> _Directions_
Continue the text on Seki Keigo's history of Japanese folklore studies from the point where it stops.

> _Page extract_

Seki Keigo’s article “The History of Japanese Folklore Studies” (“Nihon Minzokugaku no Rekishi”) was published in 1958 in the second volume of the Nihon minzokugaku taikei, a series of scholarly articles aimed at folklore specialists. As mentioned earlier, by the late 1950s folklore studies was already facing an uncertain future, and it appears as though one mission of the editors of the Nihon minzokugaku taikei was to stave off further encroachment from neighboring disciplines by proposing ways to enlarge the field of folklore research through interdisciplinary work. The first volume is almost entirely devoted to articles emphasizing the interconnections between folklore studies and linguistics, archaeology, anthropology, and history.

Seki lays out a possible guide for the discipline’s future development by mining minzokugaku’s past for models worthy of imitation (Yanagita Kunio and Orikuchi Shinobu) and moments of inter-disciplinary brilliance that had enlarged the scope of folklore studies (most notably, the “flowering” of the short-lived journal Minzoku in the mid-twenties). In his postscript to the article, Seki exhorts folklorists to absorb the accomplishments of neighboring disciplines (sociology and cultural anthropology/ethnology) and avoid the stagnating effects of sectarianism (セクト化 ). In short, Seki’s representation of minzokugaku’s history as a heterogeneous and dynamic field, in implicit contrast to its present marginalization and stagnation, is neither a fabrication nor a purely disinterested assertion. Instead, Seki actively searches the past for models to inform disciplinary practice in the present and future.

> _Data_
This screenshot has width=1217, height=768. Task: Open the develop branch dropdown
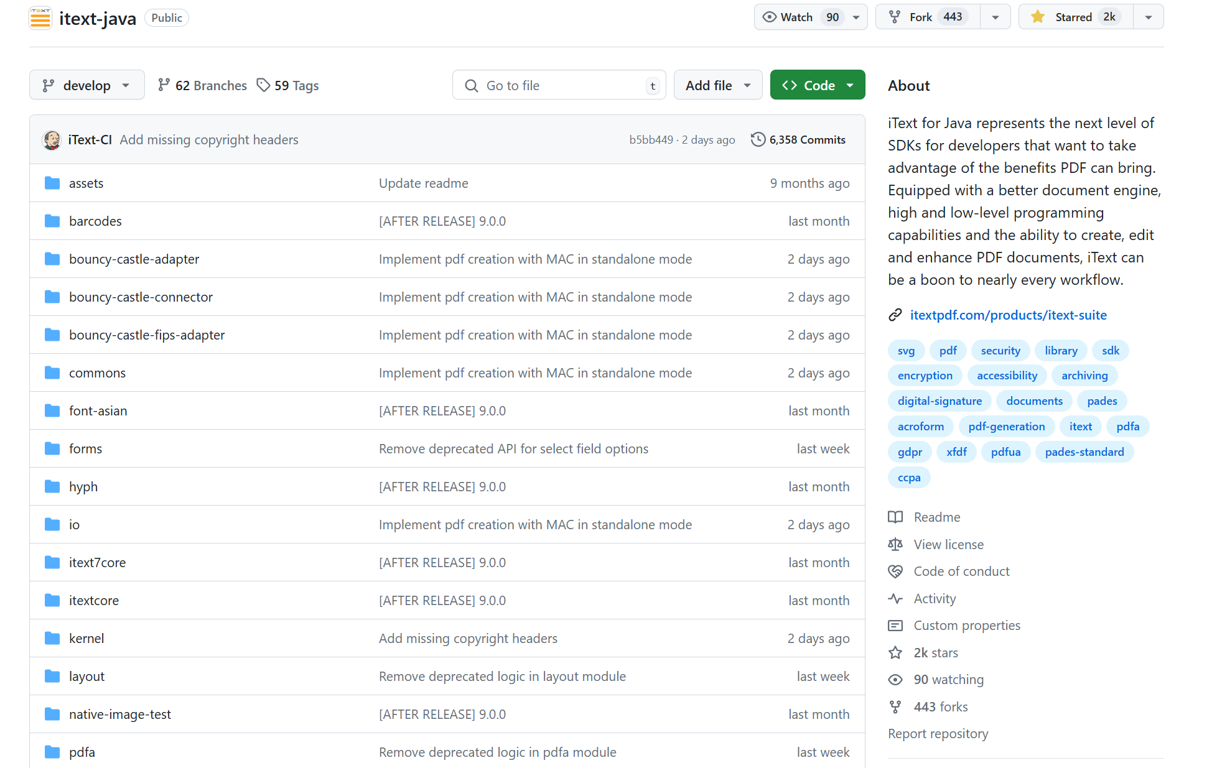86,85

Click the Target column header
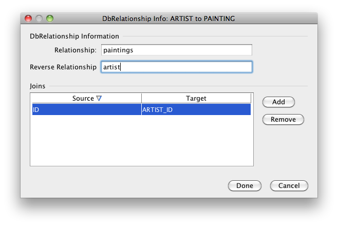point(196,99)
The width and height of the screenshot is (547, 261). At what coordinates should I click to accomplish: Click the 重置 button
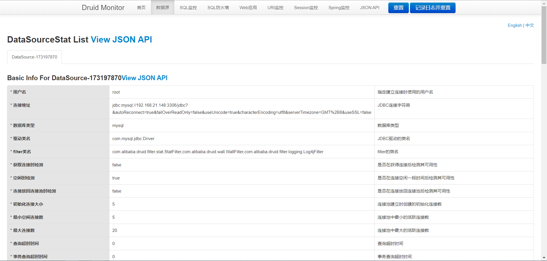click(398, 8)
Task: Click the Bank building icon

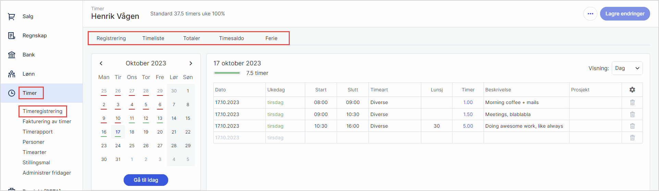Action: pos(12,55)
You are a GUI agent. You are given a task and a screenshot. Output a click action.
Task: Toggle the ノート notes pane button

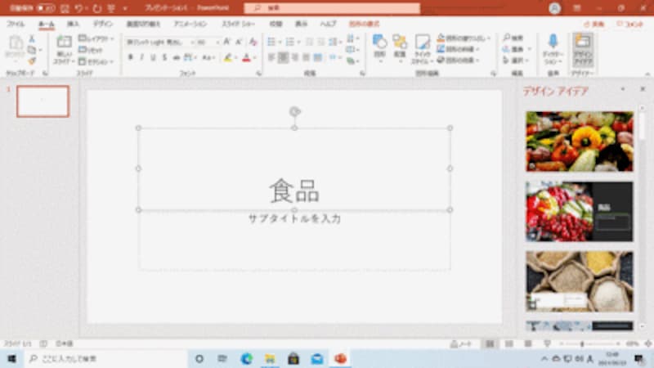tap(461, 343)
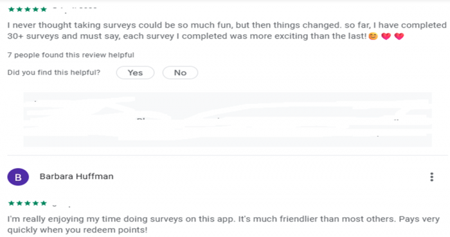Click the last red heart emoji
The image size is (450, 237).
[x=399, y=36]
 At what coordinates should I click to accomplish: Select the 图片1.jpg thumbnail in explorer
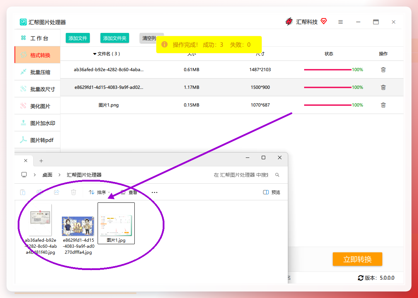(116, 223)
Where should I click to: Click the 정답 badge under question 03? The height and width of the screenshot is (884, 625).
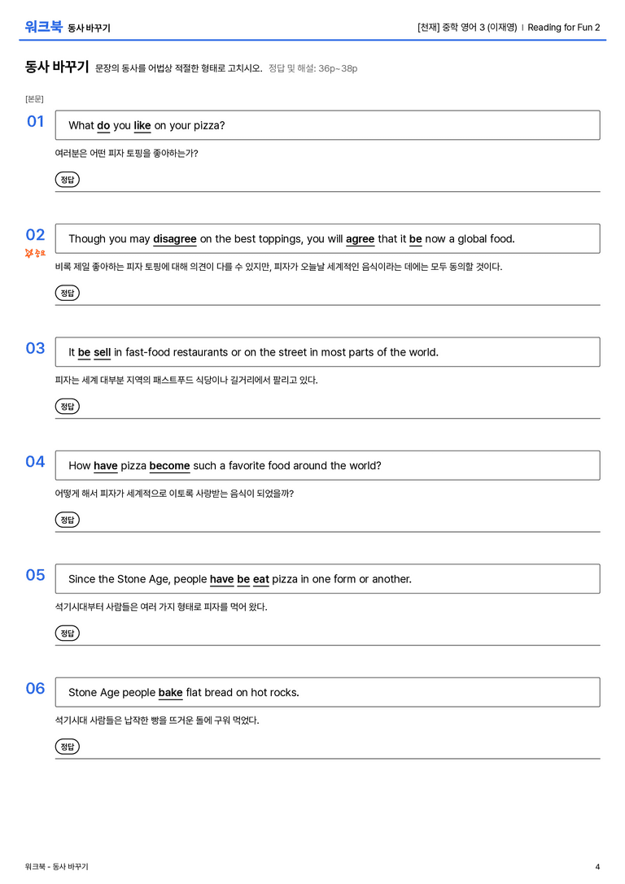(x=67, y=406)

> _Final result_
The opening of Seki’s article stresses the uniqueness and marginality of minzokugaku in relation to other sciences, properties that he claims have characterized the discipline since before the war. Of prime importance is Seki’s claim that folklore studies, unlike other disciplines, developed outside the embrace of the all-powerful state bureaucracy:

Most of the modern sciences of Japan were imported from Europe already fully formed. From their arrival in Japan up to the present day, these sciences have been nurtured in national universities under the state’s protection. In contrast, in the case of folklore studies, it was none other than the researchers themselves who developed its domain, establishing a new discipline by virtue of their own efforts.

Furthermore, unlike “scholars”4 in other disciplines, most folklore researchers active today did not enter into their chosen field of study by taking formal survey courses at a university. Instead, in an effort to solve problems they confronted in their own research, many researchers entered folklore studies from other specialized fields of inquiry…[having] villagers as teachers and the field as a classroom. (Seki 1958:81)

Seki characterizes folklore studies as a marginalized, independent voice in the state-administered world of Japanese academia. According to his account, the discipline has been marginalized both in terms of access to institutional resources (no national university departments) and in terms of intellectual prestige (other academics claim that folklore studies is not a real science).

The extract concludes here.